*Teks Bacaan*.
Apakah untuk memudahkan pembahasan itu setiap yang dibaca diterjemahkan?

Kalau diterjemahkan sih tidak, sebab terlalu lama. Kitab Bukhari itu kan terdiri dari beberapa jilid dan tebal. Jadi kalau harus diterjemahkan amat membutuhkan waktu lama. Tapi, kalau tajridnya hanya ada 2 jilid, yakni tajrid Bukhari. Memang ada yang hanya baca tajridnya saja, ada juga yang baca kitab Bukhari keseluruhannya. Jadi, pembahasan itu hanya dilakukan jika ada yang musykilah, tanpa dengan pemaknaannya.

Bagaimana pesertanya, apakah khusus santri atau orang lain (masyarakat umum) bisa mengikuti ?

*Data Berikut*.

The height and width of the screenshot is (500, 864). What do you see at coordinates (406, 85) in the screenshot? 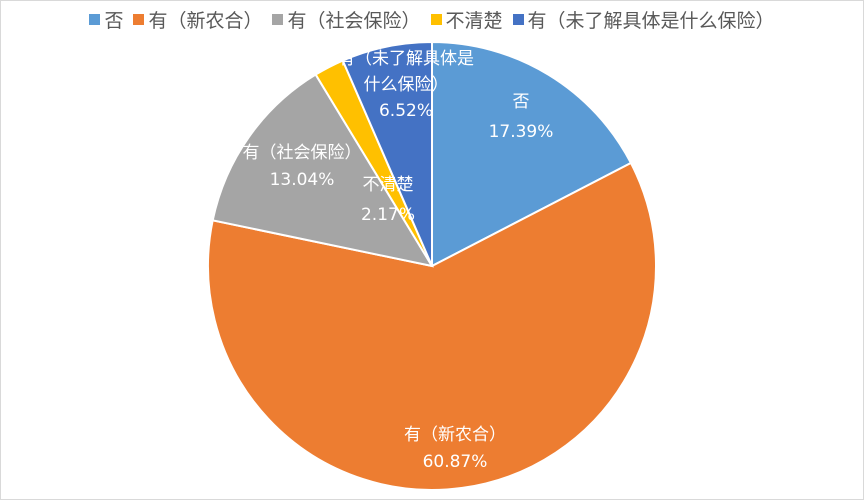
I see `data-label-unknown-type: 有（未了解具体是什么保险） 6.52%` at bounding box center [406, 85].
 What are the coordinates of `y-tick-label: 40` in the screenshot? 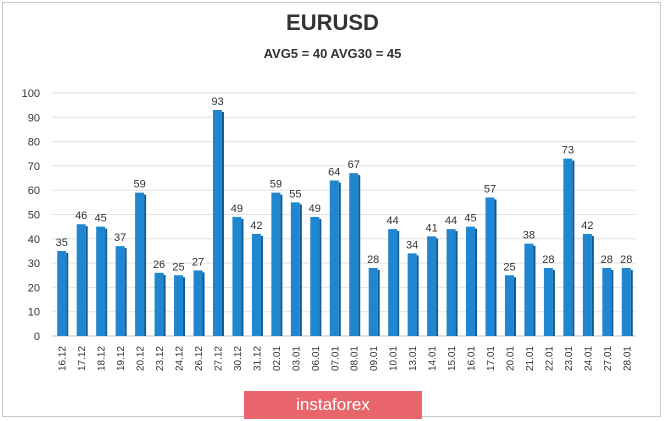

*Telusuri Materi*.
- A) Terjemahkan ke dalam bahasa Inggris kalimat "Kitab Bukhari itu kan terdiri dari beberapa jilid dan tebal." dari teks tentang kitab Bukhari.
- B) Tuliskan kembali persis bagian teks tentang kitab Bukhari mulai dari "Kalau diterjemahkan sih" sampai dengan "tanpa dengan pemaknaannya.", termasuk kata-kata penutup itu.
- C) Tuliskan lanjutan teks tentang kitab Bukhari, dimulai setelah kalimat terakhir yang ditampilkan.

*Jawaban Per Tugas*.
- A) The Bukhari book, after all, consists of several volumes and is thick.

- B)
Kalau diterjemahkan sih tidak, sebab terlalu lama. Kitab Bukhari itu kan terdiri dari beberapa jilid dan tebal. Jadi kalau harus diterjemahkan amat membutuhkan waktu lama. Tapi, kalau tajridnya hanya ada 2 jilid, yakni tajrid Bukhari. Memang ada yang hanya baca tajridnya saja, ada juga yang baca kitab Bukhari keseluruhannya. Jadi, pembahasan itu hanya dilakukan jika ada yang musykilah, tanpa dengan pemaknaannya.

- C)
 Oh, khotmul Bukhari itu dibuka untuk umum. Malah saya sendiri menganjurkan di Pasuruan ini semua murid saya mengkhatamkannya, tapi pakai tajrid. Dengan demikian kecintaan mereka terhadap baginda Nabi Muhammad SAW kian bertambah. Dampaknya, diharapkan sunnah-sunnah Rasulullah SAW semakin hidup. Sebab, jujur saja akhir-akhir ini sunnah-sunnah itu terasa nyaris pudar di kalangan umat Islam sendiri.

Apakah selama Rajab itu harus khatam, artinya boleh khatam jika sudah sebulan penuh?

Nggak harus satu bulan baru khatam, kadang-kadang seminggu atau 10 hari sudah bisa khatam. Bergantung banyak sedikit jamaah, waktu yang digunakan, dan kelancaran membacanya.

Sebagaimana dalam khataman Al Qur’an, apakah pada khotmul Bukhari itu juga ditutup dengan do’a, lalu doa apa yang dibaca?

Sebenarnya do’a apapun boleh. Cuma, yang sering dibaca para habaib pelopor khatmul Bukhari itu ada do’a khusus yang memang digunakan hanya untuk menutup pembacaan kitab Bukhari. (*)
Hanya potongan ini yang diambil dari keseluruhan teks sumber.